Modelling and Evaluation of Persistent Contrail Formation Regions for Offline and Online Strategic Flight Trajectory Planning

This chapter presents a contrail mapping algorithm developed for integration into a Multi-objective Trajectory Optimisation (MOTO) software framework, targeting the mitigation of environmental impacts associated with aviation-induced cloudiness. The presented linear contrail mapping algorithm exploits analytical and empirical models to determine the formation, persistence and radiative properties of contrails along a defined flight trajectory . In order to determine the contrail formation and persistence, the algorithm takes into account aircraft characteristics as well as relative humidity, temperature, pressure as well as the speed and shear of winds aloft, derived from suitable weather forecast data inputs. The linear contrail mapping algorithm generates an accurate mapping of the contrail persistence and associated Radiative Forcing (RF) along a flight trajectory based on inputs of weather data and aircraft state. A 3D contrail mapping algorithm is developed by executing the linear contrail mapping algorithm along an arbitrary number of virtual sounding trajectories. These virtual trajectories are constructed radially around a centre position, at individual flight levels.
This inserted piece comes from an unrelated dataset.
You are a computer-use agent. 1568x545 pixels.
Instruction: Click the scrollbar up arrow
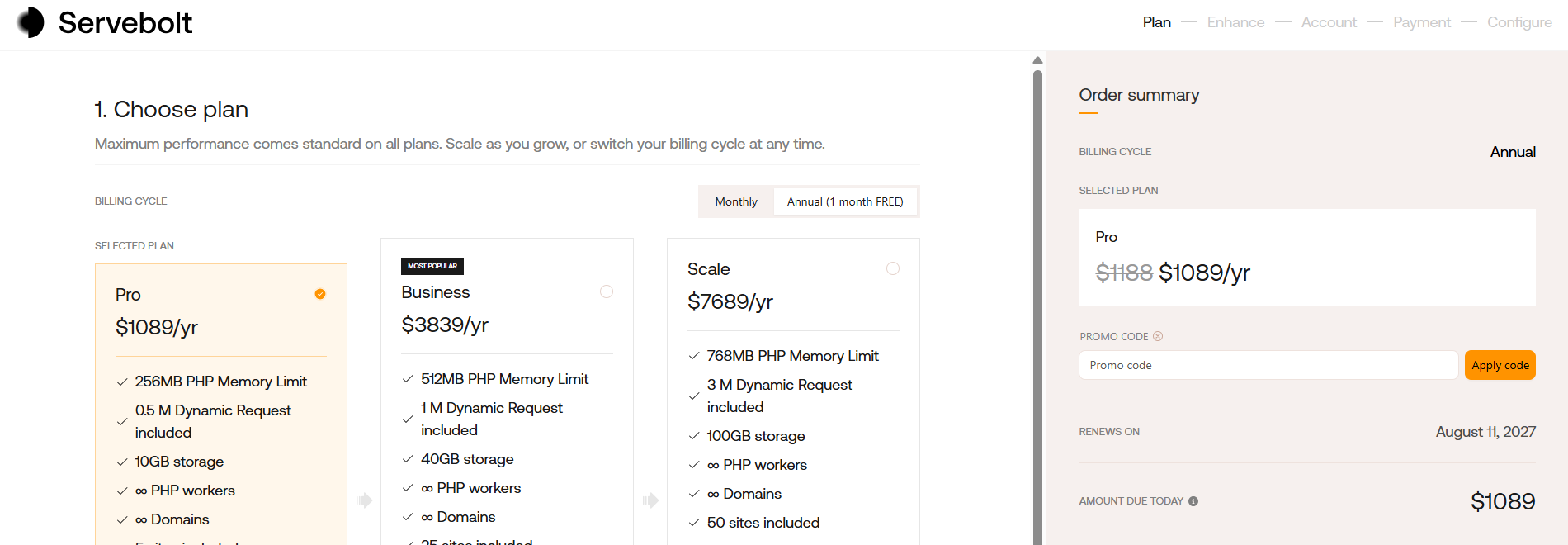(x=1037, y=60)
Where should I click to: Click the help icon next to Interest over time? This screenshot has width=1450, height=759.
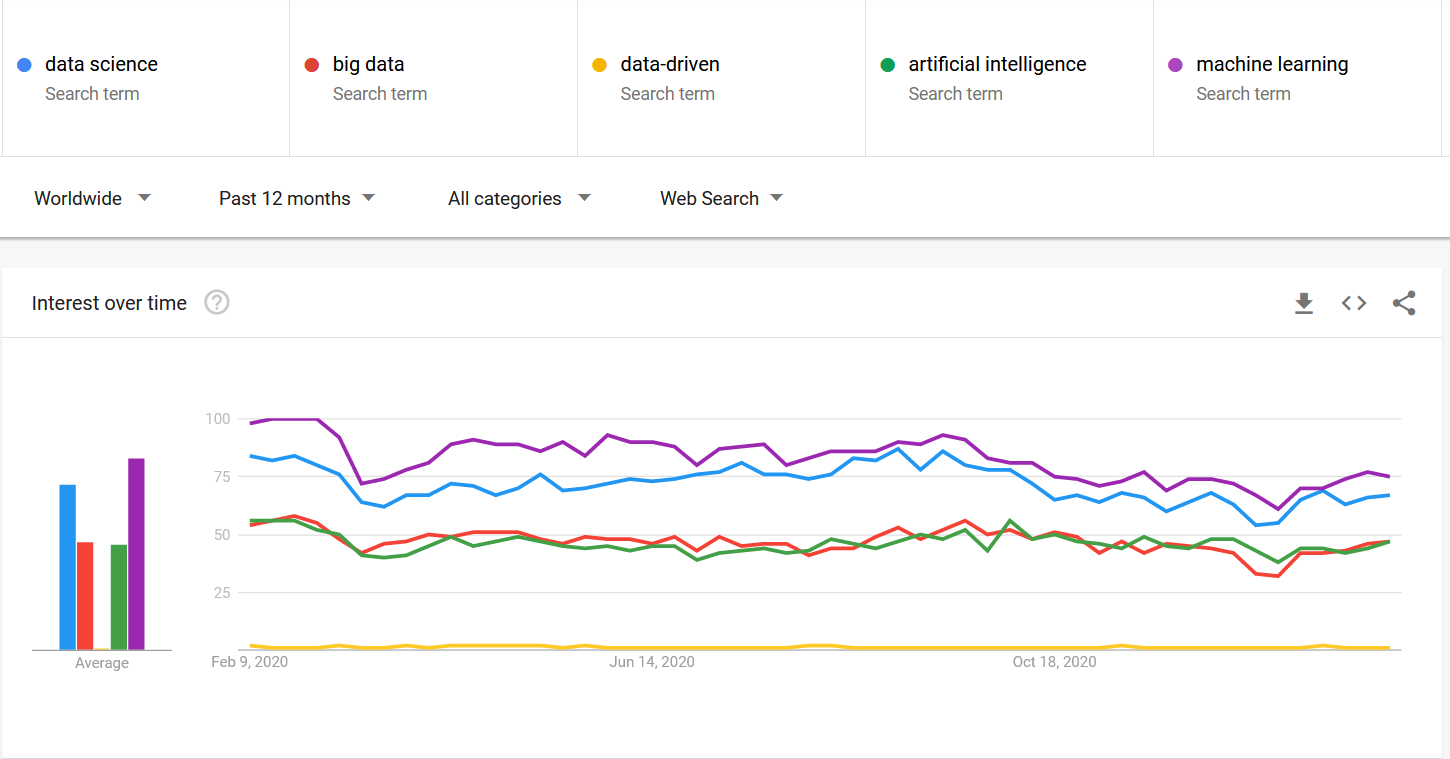point(217,302)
Multiple 3D mappings are exploited to characterise time variations, ultimately leading to a 4-dimensional (4D) mapping in space and time of contrail formation, persistence and RF properties. These 4D contrail mappings can be exploited in a MOTO software framework to assess and minimise the environmental impacts associated with contrails.
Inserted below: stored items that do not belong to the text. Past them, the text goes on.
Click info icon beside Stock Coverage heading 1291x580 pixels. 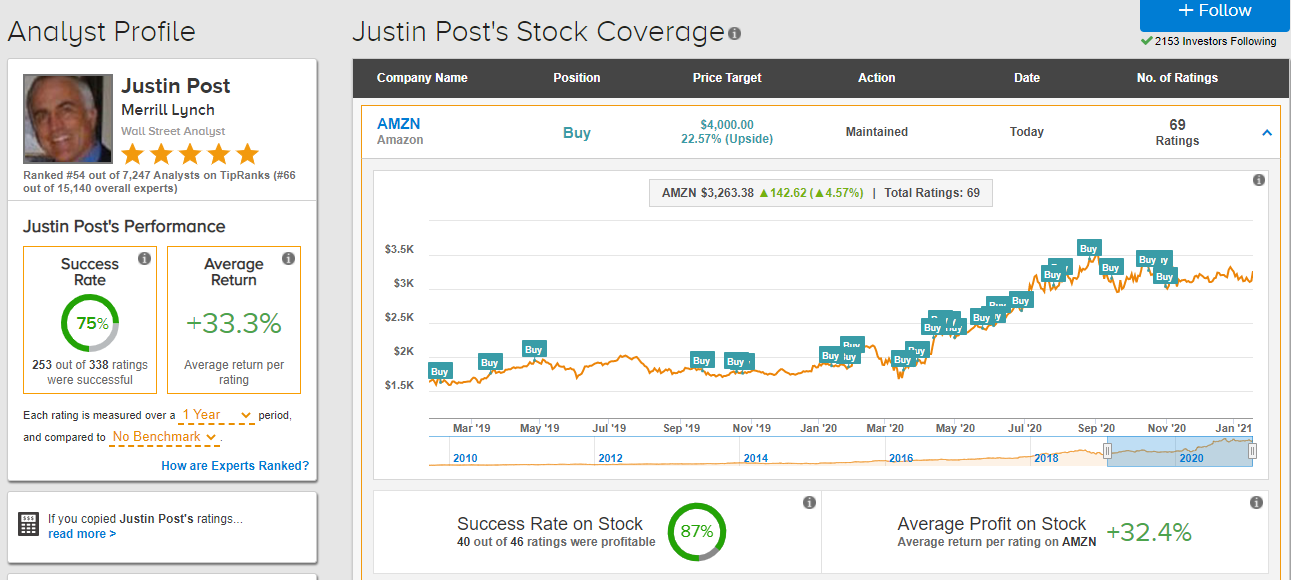735,34
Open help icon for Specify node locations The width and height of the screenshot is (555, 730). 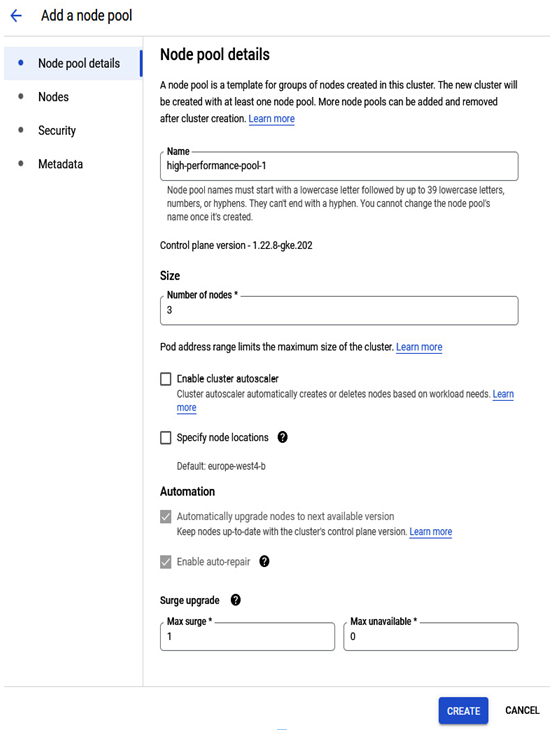click(x=282, y=437)
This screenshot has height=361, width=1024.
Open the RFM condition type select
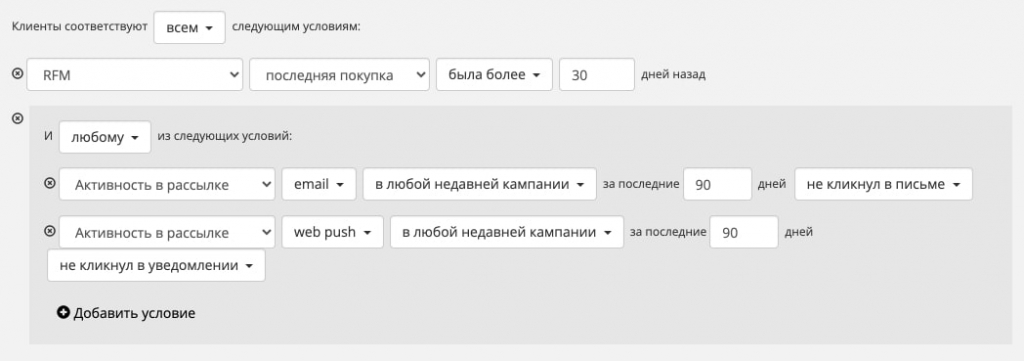click(135, 75)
Multi-objective 4D Trajectory Optimization for Online Strategic and Tactical Air Traffic Management

Significant evolutions of aircraft, airspace and airport systems design and operations are driven by the continuous increase of air transport demand worldwide and by the concurrent push for a more economically viable and environmentally sustainable aviation. In the operational context, novel avionics and air traffic management (ATM) systems are being developed to take full advantage of the available communication, navigation and surveillance (CNS) performance. In order to attain higher operational, economic and environmental efficiencies, the generation of 4-dimensional trajectories (4DT) shall integrate optimisation algorithms addressing multiple objectives and constraints in real-time. Although extensive research has been performed in the past on the optimisation of aircraft flight trajectories and very efficient algorithms were widely adopted for the optimisation of vertical flight profiles, it is only in the last few years that higher levels of integration were proposed for automated 4DT planning and rerouting functionalities. This chapter presents the algorithms conceived for integration in next generation avionics and ATM Decision Support Systems (DSS), to perform the multi-objective optimisation of 4DT intents. In particular, the algorithms are developed for 4DT planning, negotiation, and validation (4-PNV) in online strategic and tactical operational scenarios, and are conceived to assist the human flight crews and ATM operators in planning and reviewing optimal 4DT intents in high air traffic density contexts. The presented implementation of the multi-objective 4DT optimisation problem includes a number of environmental objectives and operational constraints, also accounting for economic and operational performances as well as weather forecast information from external sources. The current algorithm verification activities address the Arrival Manager (AMAN) scenario within a Terminal Manoeuvring Areas (TMA), featuring automated point-merge sequencing and spacing of multiple arrival traffic in quasi real-time.